- [DATA]:

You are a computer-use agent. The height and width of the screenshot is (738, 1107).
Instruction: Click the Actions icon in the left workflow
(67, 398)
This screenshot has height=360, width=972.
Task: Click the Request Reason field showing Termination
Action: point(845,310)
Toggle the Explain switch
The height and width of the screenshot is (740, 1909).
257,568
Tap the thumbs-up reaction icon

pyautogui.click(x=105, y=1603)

- [THE PROBLEM]: Print each line, starting with the one that contains "Instruction: Click the" and ending with the last line of the data, exactly as it stands and with no other lines.

- [SOLUTION TO THE EXERCISE]:
Instruction: Click the Actions icon in the left workflow
(67, 398)
This screenshot has height=360, width=972.
Task: Click the Request Reason field showing Termination
Action: point(845,310)
Toggle the Explain switch
The height and width of the screenshot is (740, 1909).
257,568
Tap the thumbs-up reaction icon

pyautogui.click(x=105, y=1603)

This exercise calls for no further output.